The political action committee of Democratic Majority for Israel will announce seven new House endorsements on Wednesday, according to a spokesperson.
The new slate of candidates includes several incumbents competing in relatively safe Democratic districts in California, such as Reps. Pete Aguilar (D-CA), Ted Lieu (D-CA), Mike Levin (D-CA) and Adam Schiff (D-CA), the powerful chairman of the House Intelligence Committee. Both Levin and Schiff are Jewish.
DMFI PAC is backing two candidates in open-seat races, including Michigan state Sen. Adam Hollier, who is running in Michigan’s 13th Congressional District, and Cora Neumann, a Jewish nonprofit executive and public health expert who is seeking the Democratic nomination in Montana’s 1st District.

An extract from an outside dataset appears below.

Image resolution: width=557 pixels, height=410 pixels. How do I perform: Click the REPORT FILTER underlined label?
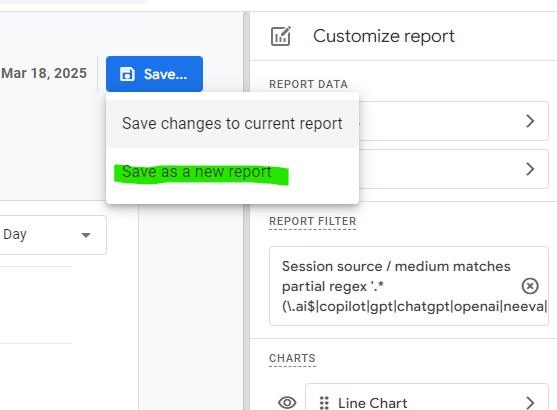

The pro-Israel advocacy group is also throwing its weight behind Christy Smith, a former California state assemblywoman who is one of three Democrats challenging Rep. Mike Garcia (R-CA) in the hotly contested jungle primary in California’s 27th District.
“Each of these distinguished leaders has demonstrated their willingness to fight for the Biden-Harris agenda, including a strong U.S.-Israel relationship,” Mark Mellman, the president of DMFI PAC, said in a statement to Jewish Insider on Tuesday.
Primary elections in California and Montana will be held next Tuesday, while Michigan’s primary is scheduled for the beginning of August.
A spokesperson for DMFI PAC, which has spent heavily in a number of recent primaries, said the group will be launching independent expenditures in some of the races but declined to elaborate further.
While most of the seats are solidly blue, Smith’s race is rated a toss-up by the nonpartisan Cook Political Report. The former state legislator is now mounting her third challenge against Garcia, following a narrow loss in a special election in 2020 and another defeat six months later in a regularly scheduled November matchup.
Garcia is backed by a new PAC launched by the bipartisan pro-Israel lobbying group AIPAC, which has faced criticism for endorsing more than 100 Republican incumbents who voted against certifying the 2020 presidential election results.
In the statement shared with JI, DMFI PAC described Garcia as an “insurrection-supporting Republican,” alluding to his vote to overturn the election results in January 2021.
The Smith-Garcia showdown sets up a possible clash between two powerful pro-Israel groups, even as DMFI and AIPAC have, so far, been aligned in several high-profile primaries where each group has invested significant resources, including in Cleveland and Pittsburgh.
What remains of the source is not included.